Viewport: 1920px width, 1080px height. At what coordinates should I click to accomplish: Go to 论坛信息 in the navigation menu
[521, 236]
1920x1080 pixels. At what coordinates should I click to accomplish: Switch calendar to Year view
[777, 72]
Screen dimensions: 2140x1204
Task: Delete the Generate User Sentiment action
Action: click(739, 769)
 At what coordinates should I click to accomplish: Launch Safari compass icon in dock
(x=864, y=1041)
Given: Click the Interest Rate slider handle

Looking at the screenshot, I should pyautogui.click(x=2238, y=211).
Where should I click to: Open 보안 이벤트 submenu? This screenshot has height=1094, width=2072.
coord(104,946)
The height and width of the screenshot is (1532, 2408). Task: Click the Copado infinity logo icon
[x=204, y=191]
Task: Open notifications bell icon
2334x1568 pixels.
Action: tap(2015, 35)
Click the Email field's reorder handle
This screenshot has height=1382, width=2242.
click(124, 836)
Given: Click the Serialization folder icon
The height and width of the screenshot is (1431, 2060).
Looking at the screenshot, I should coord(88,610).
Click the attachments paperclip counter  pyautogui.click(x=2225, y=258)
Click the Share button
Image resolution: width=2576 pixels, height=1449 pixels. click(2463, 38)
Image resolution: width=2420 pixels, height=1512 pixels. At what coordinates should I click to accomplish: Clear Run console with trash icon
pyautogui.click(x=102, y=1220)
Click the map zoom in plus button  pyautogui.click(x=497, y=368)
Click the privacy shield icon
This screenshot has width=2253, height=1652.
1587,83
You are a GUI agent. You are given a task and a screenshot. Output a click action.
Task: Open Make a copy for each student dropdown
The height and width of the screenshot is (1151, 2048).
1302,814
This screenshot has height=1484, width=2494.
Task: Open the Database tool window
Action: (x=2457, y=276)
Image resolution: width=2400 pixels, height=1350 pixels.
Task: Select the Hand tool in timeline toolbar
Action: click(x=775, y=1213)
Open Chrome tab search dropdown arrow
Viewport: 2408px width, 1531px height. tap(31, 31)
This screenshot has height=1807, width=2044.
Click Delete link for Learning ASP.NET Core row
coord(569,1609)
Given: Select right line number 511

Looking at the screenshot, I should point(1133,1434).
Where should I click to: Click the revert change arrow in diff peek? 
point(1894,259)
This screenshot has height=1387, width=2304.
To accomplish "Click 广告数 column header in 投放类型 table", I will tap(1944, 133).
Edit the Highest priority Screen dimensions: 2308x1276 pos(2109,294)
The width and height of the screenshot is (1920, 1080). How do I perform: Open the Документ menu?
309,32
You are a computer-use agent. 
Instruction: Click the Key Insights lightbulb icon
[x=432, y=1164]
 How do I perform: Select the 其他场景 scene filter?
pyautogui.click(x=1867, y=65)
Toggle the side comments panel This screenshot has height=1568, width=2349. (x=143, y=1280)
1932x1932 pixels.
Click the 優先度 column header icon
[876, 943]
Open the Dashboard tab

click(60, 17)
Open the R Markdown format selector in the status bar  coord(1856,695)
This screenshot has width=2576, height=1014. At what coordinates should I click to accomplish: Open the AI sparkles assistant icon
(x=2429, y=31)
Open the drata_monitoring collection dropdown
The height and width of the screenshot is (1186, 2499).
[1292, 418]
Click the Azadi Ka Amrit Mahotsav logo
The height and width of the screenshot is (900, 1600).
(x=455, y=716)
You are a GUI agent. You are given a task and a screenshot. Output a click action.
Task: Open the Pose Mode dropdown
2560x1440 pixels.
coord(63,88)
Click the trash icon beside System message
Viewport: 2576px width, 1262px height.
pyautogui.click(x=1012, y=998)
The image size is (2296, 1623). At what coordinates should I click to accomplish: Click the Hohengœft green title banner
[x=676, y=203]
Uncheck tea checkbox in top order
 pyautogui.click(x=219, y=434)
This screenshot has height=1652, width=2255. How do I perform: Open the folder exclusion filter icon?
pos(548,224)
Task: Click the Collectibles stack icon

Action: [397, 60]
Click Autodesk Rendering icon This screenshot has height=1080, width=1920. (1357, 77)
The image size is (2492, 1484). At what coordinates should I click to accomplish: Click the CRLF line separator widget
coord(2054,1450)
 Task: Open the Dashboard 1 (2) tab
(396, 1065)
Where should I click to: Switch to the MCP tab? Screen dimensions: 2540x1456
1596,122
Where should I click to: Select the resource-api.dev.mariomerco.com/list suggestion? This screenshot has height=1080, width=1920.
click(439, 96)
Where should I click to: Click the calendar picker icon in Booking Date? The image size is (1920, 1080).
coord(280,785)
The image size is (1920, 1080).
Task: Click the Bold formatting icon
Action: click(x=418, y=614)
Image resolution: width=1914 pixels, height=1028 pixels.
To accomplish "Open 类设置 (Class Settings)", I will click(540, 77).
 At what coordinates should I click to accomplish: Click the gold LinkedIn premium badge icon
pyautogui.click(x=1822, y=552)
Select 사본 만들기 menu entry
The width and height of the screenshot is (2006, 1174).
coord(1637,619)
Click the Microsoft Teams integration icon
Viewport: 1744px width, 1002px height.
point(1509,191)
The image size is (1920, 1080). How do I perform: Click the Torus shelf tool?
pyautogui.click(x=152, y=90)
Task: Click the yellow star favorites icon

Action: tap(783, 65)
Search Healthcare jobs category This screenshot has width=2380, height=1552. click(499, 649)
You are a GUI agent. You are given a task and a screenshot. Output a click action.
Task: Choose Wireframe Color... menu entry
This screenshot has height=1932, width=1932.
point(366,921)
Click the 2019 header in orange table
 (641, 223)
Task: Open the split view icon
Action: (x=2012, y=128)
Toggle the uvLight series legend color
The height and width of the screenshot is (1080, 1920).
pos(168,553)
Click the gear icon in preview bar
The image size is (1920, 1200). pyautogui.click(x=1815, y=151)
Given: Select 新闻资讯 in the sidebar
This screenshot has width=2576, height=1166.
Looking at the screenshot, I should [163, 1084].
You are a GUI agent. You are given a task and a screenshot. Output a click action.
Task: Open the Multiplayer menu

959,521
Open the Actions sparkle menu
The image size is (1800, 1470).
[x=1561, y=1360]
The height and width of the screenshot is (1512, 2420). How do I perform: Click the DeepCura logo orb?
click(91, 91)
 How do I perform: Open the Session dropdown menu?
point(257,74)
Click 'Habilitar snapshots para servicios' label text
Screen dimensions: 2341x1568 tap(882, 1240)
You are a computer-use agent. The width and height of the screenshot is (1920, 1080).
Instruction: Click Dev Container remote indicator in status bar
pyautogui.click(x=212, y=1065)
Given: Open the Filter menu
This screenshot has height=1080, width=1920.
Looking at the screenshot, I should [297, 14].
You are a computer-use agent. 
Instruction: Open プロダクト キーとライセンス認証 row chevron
____
▶ **Exercise prompt**:
What lines in the entries above include the string "entry"? Return each one.

▶ **Result of the task**:
Select 사본 만들기 menu entry
Task: Choose Wireframe Color... menu entry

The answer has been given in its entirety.